* **MATERIAL PROVIDED**:
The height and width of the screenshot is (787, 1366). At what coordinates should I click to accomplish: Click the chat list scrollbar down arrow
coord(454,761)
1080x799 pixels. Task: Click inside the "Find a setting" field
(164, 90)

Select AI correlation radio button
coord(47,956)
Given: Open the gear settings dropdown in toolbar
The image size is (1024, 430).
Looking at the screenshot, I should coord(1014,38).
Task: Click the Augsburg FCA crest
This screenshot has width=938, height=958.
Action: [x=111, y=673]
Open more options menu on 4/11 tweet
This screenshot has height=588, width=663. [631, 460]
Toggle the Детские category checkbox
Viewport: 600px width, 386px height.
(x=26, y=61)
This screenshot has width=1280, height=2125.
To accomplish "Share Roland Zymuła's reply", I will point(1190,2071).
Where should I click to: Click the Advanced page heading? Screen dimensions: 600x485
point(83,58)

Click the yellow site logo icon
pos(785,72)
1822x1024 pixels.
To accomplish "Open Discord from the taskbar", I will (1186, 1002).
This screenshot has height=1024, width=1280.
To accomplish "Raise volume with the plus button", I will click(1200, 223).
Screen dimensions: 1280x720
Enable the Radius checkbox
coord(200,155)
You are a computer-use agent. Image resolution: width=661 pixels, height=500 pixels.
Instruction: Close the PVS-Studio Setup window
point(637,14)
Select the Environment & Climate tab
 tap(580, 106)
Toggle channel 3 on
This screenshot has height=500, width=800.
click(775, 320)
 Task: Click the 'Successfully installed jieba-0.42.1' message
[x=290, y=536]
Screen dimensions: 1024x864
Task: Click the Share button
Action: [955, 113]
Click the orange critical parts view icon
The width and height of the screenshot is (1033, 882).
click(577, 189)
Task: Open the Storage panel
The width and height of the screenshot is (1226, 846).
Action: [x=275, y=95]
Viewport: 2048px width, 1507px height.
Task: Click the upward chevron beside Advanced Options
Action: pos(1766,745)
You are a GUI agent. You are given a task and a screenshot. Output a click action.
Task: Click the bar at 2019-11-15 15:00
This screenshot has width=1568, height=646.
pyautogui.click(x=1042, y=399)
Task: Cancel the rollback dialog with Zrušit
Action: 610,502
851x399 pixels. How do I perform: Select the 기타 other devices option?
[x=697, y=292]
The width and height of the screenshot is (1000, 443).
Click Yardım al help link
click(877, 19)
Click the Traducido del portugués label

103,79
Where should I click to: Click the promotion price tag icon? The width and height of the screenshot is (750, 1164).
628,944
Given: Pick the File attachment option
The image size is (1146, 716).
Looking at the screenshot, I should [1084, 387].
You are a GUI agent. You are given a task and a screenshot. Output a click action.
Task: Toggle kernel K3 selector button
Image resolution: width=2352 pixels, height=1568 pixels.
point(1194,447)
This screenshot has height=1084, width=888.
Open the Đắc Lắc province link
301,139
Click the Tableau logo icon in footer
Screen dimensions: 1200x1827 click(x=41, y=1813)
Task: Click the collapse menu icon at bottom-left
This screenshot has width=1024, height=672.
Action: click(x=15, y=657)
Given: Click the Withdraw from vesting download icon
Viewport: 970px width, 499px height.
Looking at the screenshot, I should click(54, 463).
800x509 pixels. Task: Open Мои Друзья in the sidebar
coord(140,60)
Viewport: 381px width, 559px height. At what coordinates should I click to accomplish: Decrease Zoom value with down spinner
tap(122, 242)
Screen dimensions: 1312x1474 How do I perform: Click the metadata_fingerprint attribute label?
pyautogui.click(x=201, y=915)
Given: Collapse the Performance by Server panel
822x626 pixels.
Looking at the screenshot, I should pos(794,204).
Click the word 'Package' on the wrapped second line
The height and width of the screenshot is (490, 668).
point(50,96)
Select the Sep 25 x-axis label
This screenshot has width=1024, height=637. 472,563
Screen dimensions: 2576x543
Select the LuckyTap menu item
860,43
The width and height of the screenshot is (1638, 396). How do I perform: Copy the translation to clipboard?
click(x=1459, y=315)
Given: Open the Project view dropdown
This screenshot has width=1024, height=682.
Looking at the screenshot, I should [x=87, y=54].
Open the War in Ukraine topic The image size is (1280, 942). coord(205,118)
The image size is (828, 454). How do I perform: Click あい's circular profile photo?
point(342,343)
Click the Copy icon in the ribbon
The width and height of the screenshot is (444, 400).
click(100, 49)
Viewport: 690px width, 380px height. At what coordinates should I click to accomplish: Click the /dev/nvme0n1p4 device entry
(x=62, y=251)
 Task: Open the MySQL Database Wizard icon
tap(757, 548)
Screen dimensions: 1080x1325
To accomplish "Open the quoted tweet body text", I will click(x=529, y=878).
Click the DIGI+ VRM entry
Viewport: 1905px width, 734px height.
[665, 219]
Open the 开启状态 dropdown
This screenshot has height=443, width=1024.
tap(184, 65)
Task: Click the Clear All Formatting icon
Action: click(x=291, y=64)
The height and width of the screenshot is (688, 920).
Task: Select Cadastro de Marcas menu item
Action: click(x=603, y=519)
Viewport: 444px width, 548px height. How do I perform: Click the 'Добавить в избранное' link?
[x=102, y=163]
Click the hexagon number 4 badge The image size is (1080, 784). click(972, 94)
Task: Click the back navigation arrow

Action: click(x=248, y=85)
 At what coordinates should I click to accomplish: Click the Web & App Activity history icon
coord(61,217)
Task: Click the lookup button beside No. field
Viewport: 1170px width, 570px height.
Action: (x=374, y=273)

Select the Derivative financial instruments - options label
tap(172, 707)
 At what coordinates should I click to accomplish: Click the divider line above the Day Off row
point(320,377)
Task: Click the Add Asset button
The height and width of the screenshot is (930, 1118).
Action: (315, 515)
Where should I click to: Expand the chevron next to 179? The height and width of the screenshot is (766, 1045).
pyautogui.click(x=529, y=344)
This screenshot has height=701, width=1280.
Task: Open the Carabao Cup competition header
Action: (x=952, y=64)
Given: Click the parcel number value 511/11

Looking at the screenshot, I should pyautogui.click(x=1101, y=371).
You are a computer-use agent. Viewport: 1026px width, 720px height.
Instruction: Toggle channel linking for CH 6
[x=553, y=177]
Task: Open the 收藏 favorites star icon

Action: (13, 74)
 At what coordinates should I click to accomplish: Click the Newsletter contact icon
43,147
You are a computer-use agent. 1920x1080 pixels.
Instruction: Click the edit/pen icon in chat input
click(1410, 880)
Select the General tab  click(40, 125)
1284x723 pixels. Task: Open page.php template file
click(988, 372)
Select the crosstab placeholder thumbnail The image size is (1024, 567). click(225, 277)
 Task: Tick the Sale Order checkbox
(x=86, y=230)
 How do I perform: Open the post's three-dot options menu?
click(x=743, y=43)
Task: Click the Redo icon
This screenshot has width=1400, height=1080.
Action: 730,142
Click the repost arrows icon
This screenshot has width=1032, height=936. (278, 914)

* **ASSIGNMENT**: Reproduce each entry from the records above, character for character.

* **YOUR SOLUTION**:
The height and width of the screenshot is (787, 1366). At what coordinates should I click to accomplish: Click the chat list scrollbar down arrow
coord(454,761)
1080x799 pixels. Task: Click inside the "Find a setting" field
(164, 90)

Select AI correlation radio button
coord(47,956)
Given: Open the gear settings dropdown in toolbar
The image size is (1024, 430).
Looking at the screenshot, I should coord(1014,38).
Task: Click the Augsburg FCA crest
This screenshot has width=938, height=958.
Action: [x=111, y=673]
Open more options menu on 4/11 tweet
This screenshot has height=588, width=663. [631, 460]
Toggle the Детские category checkbox
Viewport: 600px width, 386px height.
(x=26, y=61)
This screenshot has width=1280, height=2125.
To accomplish "Share Roland Zymuła's reply", I will point(1190,2071).
Where should I click to: Click the Advanced page heading? Screen dimensions: 600x485
point(83,58)

Click the yellow site logo icon
pos(785,72)
1822x1024 pixels.
To accomplish "Open Discord from the taskbar", I will (1186, 1002).
This screenshot has height=1024, width=1280.
To accomplish "Raise volume with the plus button", I will click(1200, 223).
Screen dimensions: 1280x720
Enable the Radius checkbox
coord(200,155)
You are a computer-use agent. Image resolution: width=661 pixels, height=500 pixels.
Instruction: Close the PVS-Studio Setup window
point(637,14)
Select the Environment & Climate tab
 tap(580, 106)
Toggle channel 3 on
This screenshot has height=500, width=800.
click(775, 320)
 Task: Click the 'Successfully installed jieba-0.42.1' message
[x=290, y=536]
Screen dimensions: 1024x864
Task: Click the Share button
Action: [955, 113]
Click the orange critical parts view icon
The width and height of the screenshot is (1033, 882).
click(577, 189)
Task: Open the Storage panel
The width and height of the screenshot is (1226, 846).
Action: [x=275, y=95]
Viewport: 2048px width, 1507px height.
Task: Click the upward chevron beside Advanced Options
Action: pos(1766,745)
You are a GUI agent. You are given a task and a screenshot. Output a click action.
Task: Click the bar at 2019-11-15 15:00
This screenshot has width=1568, height=646.
pyautogui.click(x=1042, y=399)
Task: Cancel the rollback dialog with Zrušit
Action: 610,502
851x399 pixels. How do I perform: Select the 기타 other devices option?
[x=697, y=292]
The width and height of the screenshot is (1000, 443).
Click Yardım al help link
click(877, 19)
Click the Traducido del portugués label

103,79
Where should I click to: Click the promotion price tag icon? The width and height of the screenshot is (750, 1164).
628,944
Given: Pick the File attachment option
The image size is (1146, 716).
Looking at the screenshot, I should [1084, 387].
You are a GUI agent. You are given a task and a screenshot. Output a click action.
Task: Toggle kernel K3 selector button
Image resolution: width=2352 pixels, height=1568 pixels.
point(1194,447)
This screenshot has height=1084, width=888.
Open the Đắc Lắc province link
301,139
Click the Tableau logo icon in footer
Screen dimensions: 1200x1827 click(x=41, y=1813)
Task: Click the collapse menu icon at bottom-left
This screenshot has width=1024, height=672.
Action: click(x=15, y=657)
Given: Click the Withdraw from vesting download icon
Viewport: 970px width, 499px height.
Looking at the screenshot, I should click(54, 463).
800x509 pixels. Task: Open Мои Друзья in the sidebar
coord(140,60)
Viewport: 381px width, 559px height. At what coordinates should I click to accomplish: Decrease Zoom value with down spinner
tap(122, 242)
Screen dimensions: 1312x1474 How do I perform: Click the metadata_fingerprint attribute label?
pyautogui.click(x=201, y=915)
Given: Collapse the Performance by Server panel
822x626 pixels.
Looking at the screenshot, I should pos(794,204).
Click the word 'Package' on the wrapped second line
The height and width of the screenshot is (490, 668).
point(50,96)
Select the Sep 25 x-axis label
This screenshot has width=1024, height=637. 472,563
Screen dimensions: 2576x543
Select the LuckyTap menu item
860,43
The width and height of the screenshot is (1638, 396). How do I perform: Copy the translation to clipboard?
click(x=1459, y=315)
Given: Open the Project view dropdown
This screenshot has width=1024, height=682.
Looking at the screenshot, I should [x=87, y=54].
Open the War in Ukraine topic The image size is (1280, 942). coord(205,118)
The image size is (828, 454). How do I perform: Click あい's circular profile photo?
point(342,343)
Click the Copy icon in the ribbon
The width and height of the screenshot is (444, 400).
click(100, 49)
Viewport: 690px width, 380px height. At what coordinates should I click to accomplish: Click the /dev/nvme0n1p4 device entry
(x=62, y=251)
 Task: Open the MySQL Database Wizard icon
tap(757, 548)
Screen dimensions: 1080x1325
To accomplish "Open the quoted tweet body text", I will click(x=529, y=878).
Click the DIGI+ VRM entry
Viewport: 1905px width, 734px height.
[665, 219]
Open the 开启状态 dropdown
This screenshot has height=443, width=1024.
tap(184, 65)
Task: Click the Clear All Formatting icon
Action: click(x=291, y=64)
The height and width of the screenshot is (688, 920).
Task: Select Cadastro de Marcas menu item
Action: click(x=603, y=519)
Viewport: 444px width, 548px height. How do I perform: Click the 'Добавить в избранное' link?
[x=102, y=163]
Click the hexagon number 4 badge The image size is (1080, 784). click(972, 94)
Task: Click the back navigation arrow

Action: click(x=248, y=85)
 At what coordinates should I click to accomplish: Click the Web & App Activity history icon
coord(61,217)
Task: Click the lookup button beside No. field
Viewport: 1170px width, 570px height.
Action: (x=374, y=273)

Select the Derivative financial instruments - options label
tap(172, 707)
 At what coordinates should I click to accomplish: Click the divider line above the Day Off row
point(320,377)
Task: Click the Add Asset button
The height and width of the screenshot is (930, 1118).
Action: (315, 515)
Where should I click to: Expand the chevron next to 179? The height and width of the screenshot is (766, 1045).
pyautogui.click(x=529, y=344)
This screenshot has height=701, width=1280.
Task: Open the Carabao Cup competition header
Action: (x=952, y=64)
Given: Click the parcel number value 511/11

Looking at the screenshot, I should pyautogui.click(x=1101, y=371).
You are a computer-use agent. Viewport: 1026px width, 720px height.
Instruction: Toggle channel linking for CH 6
[x=553, y=177]
Task: Open the 收藏 favorites star icon

Action: (13, 74)
 At what coordinates should I click to accomplish: Click the Newsletter contact icon
43,147
You are a computer-use agent. 1920x1080 pixels.
Instruction: Click the edit/pen icon in chat input
click(1410, 880)
Select the General tab  click(40, 125)
1284x723 pixels. Task: Open page.php template file
click(988, 372)
Select the crosstab placeholder thumbnail The image size is (1024, 567). click(225, 277)
 Task: Tick the Sale Order checkbox
(x=86, y=230)
 How do I perform: Open the post's three-dot options menu?
click(x=743, y=43)
Task: Click the Redo icon
This screenshot has width=1400, height=1080.
Action: 730,142
Click the repost arrows icon
This screenshot has width=1032, height=936. (278, 914)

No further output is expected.